Exercise input START

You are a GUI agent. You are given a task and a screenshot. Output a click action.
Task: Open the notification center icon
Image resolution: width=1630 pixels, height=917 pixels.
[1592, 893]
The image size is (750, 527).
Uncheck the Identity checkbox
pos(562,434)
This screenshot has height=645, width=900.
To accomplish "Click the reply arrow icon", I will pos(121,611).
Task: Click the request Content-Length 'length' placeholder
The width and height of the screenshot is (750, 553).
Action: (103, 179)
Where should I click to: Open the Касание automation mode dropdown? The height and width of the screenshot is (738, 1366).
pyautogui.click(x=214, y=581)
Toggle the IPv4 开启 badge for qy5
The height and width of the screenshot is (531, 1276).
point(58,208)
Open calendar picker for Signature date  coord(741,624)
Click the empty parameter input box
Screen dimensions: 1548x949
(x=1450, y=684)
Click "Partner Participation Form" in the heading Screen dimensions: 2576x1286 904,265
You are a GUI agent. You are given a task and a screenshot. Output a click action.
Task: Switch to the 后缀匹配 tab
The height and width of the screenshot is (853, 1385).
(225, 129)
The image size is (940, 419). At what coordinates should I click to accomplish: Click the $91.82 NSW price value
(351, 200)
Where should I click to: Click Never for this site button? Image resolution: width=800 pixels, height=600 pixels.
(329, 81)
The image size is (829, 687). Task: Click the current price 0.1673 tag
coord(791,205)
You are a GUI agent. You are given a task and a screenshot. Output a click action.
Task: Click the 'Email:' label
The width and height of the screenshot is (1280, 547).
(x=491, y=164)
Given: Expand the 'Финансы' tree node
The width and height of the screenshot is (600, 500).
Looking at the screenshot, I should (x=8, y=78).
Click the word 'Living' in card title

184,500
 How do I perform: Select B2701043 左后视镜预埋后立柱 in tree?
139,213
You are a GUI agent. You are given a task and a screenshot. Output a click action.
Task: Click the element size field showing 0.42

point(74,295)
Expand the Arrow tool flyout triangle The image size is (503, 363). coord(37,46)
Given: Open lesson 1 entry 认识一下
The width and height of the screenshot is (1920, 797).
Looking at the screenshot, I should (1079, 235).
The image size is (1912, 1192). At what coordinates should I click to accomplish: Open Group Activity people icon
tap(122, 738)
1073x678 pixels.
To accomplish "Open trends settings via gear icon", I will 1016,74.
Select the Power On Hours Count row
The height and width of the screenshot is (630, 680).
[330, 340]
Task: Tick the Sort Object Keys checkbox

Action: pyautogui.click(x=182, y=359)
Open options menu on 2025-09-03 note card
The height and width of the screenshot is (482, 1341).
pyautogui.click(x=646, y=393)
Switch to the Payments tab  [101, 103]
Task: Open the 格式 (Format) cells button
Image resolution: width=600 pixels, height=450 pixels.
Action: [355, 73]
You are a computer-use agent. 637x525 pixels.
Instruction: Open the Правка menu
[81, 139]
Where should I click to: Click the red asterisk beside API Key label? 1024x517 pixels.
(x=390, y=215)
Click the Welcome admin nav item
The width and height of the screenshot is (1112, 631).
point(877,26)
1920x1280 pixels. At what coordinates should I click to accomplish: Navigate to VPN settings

Exercise input END

## Directions for this task
For the records above, how many lines contain the word "Switch"? Reply with the number only.

## Task answer
2